*** DATA TO PROCESS

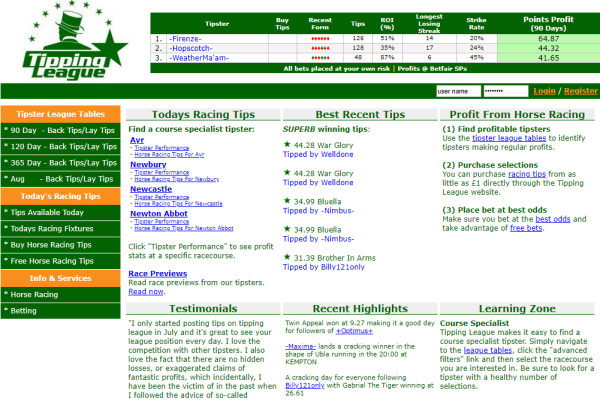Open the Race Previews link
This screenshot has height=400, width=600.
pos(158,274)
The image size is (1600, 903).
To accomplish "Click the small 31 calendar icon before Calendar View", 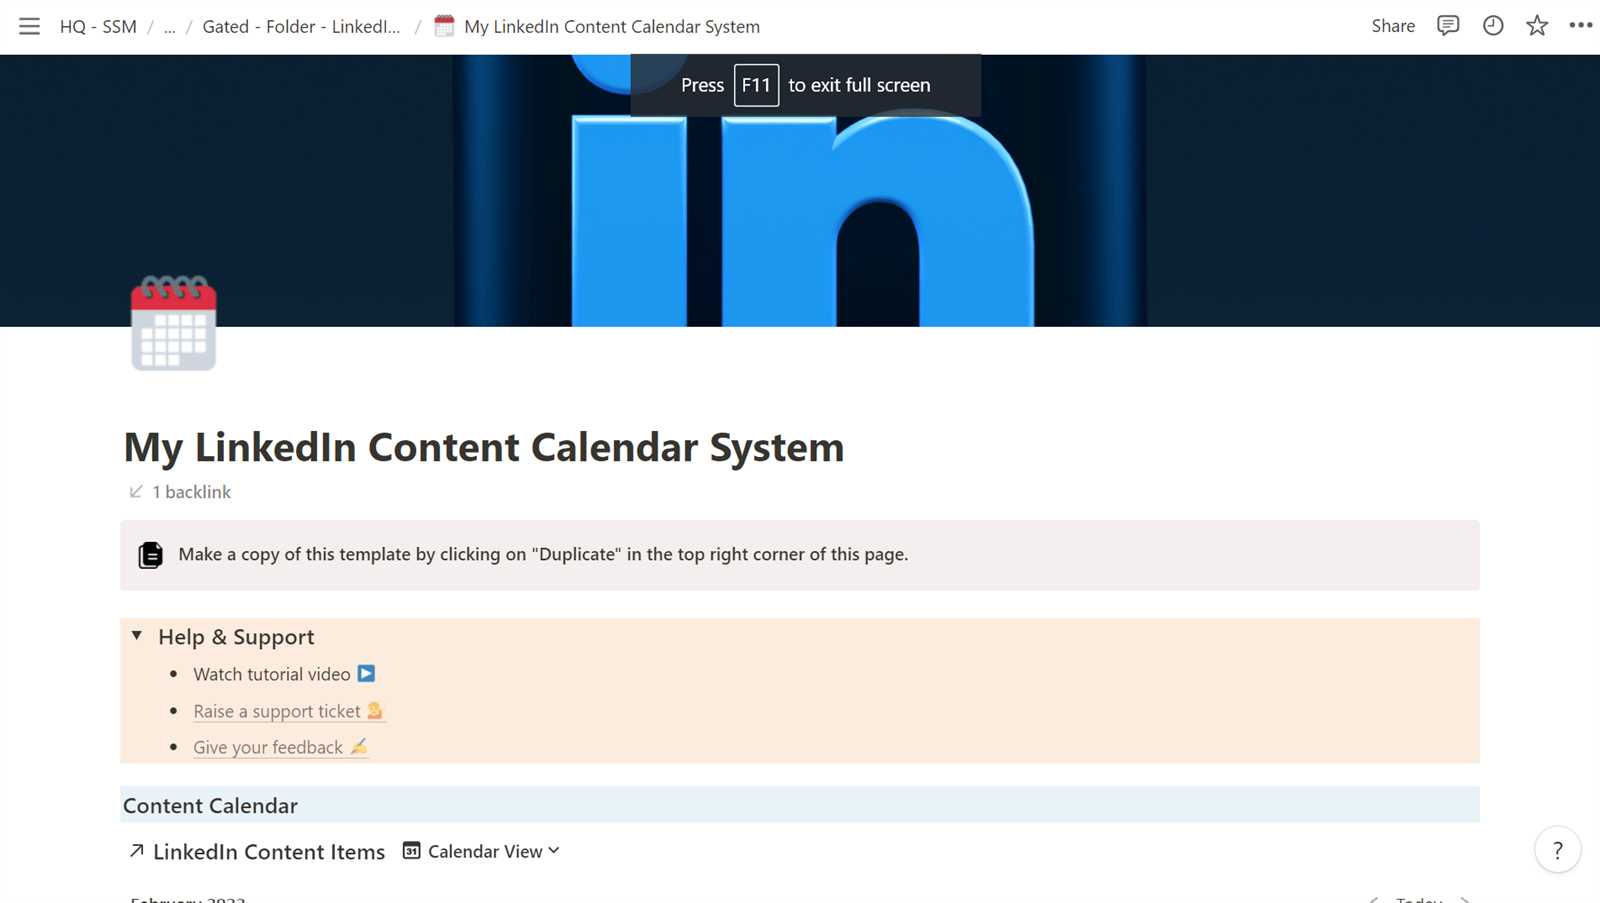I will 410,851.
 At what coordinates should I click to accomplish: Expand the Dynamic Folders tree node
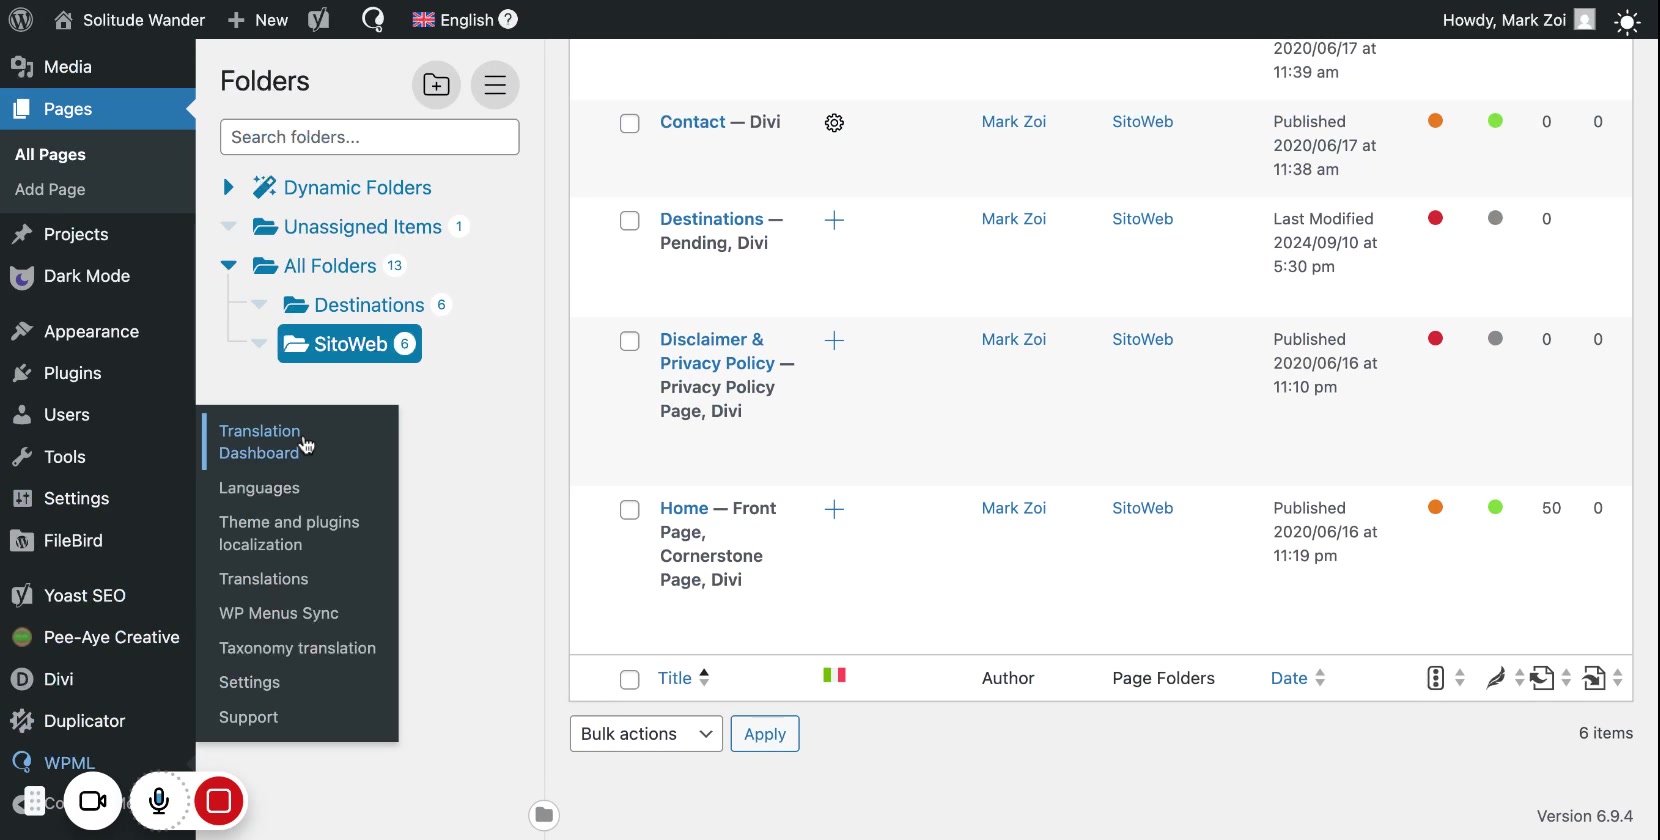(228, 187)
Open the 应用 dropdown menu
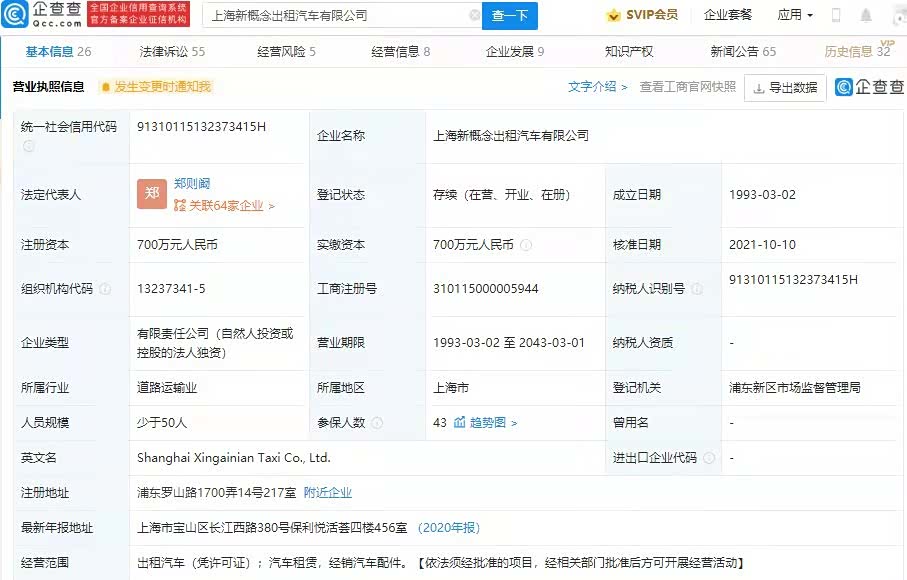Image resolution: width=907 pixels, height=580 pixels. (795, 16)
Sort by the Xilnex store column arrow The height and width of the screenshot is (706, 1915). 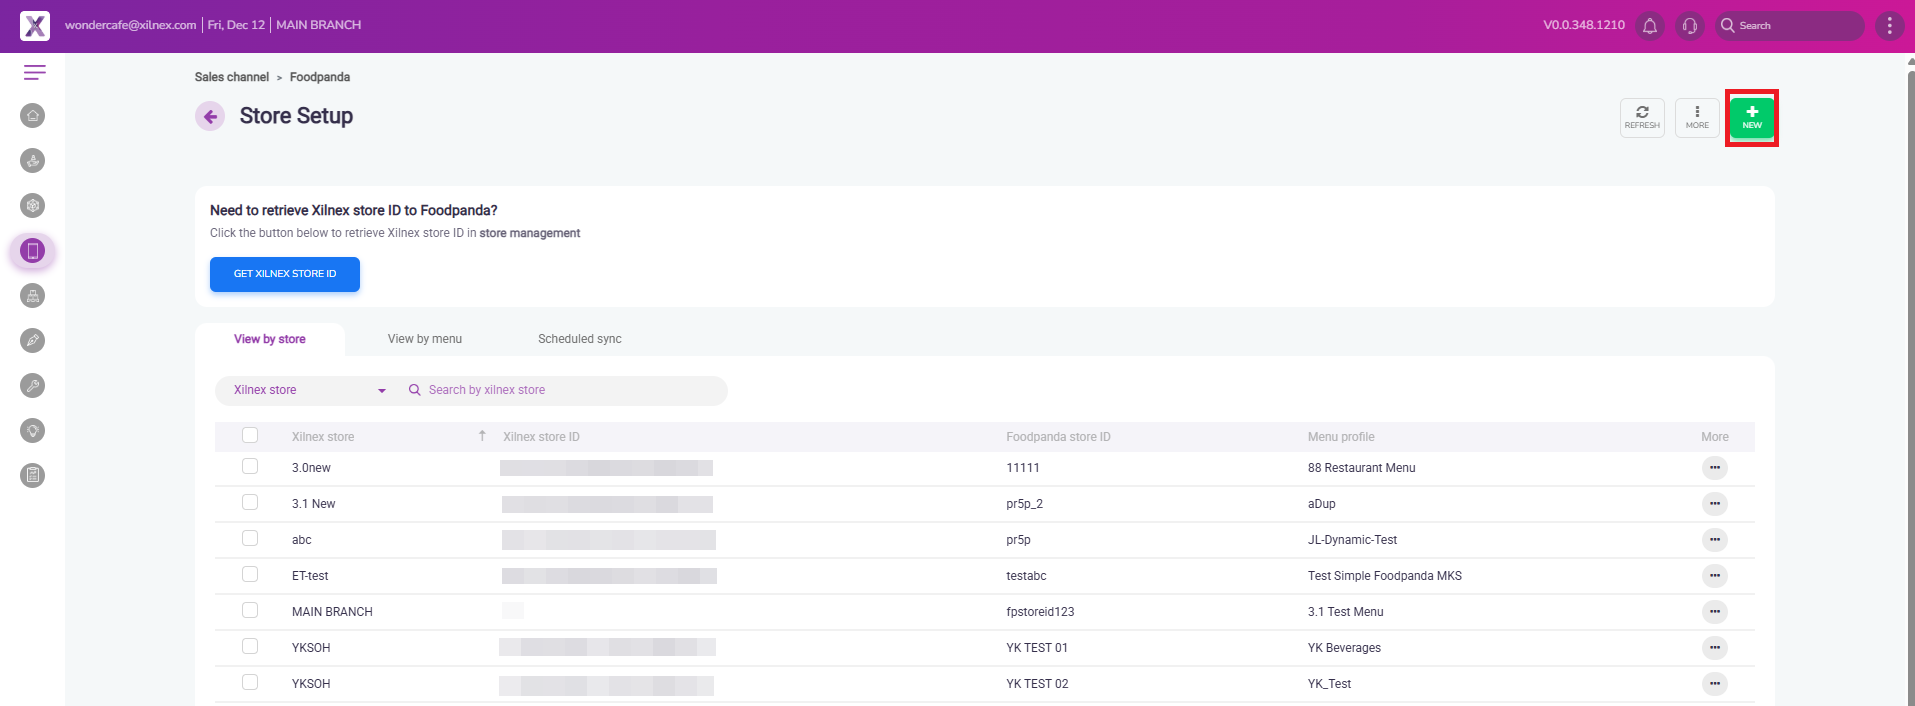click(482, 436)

******

# [DIRECTION]
In the listing, write out again the lines starting at the one containing "At what coordinates" and ending at the one containing "Image resolution: width=907", swapping "dropdown" for "pull-down" and keeping everything else unchanged. Leave the pictures out of your answer.

# [RESULT BELOW]
 At what coordinates should I click to accomplish: Expand the Dynamic Folders tree node
(228, 187)
Open the 应用 pull-down menu
Image resolution: width=907 pixels, height=580 pixels. (795, 16)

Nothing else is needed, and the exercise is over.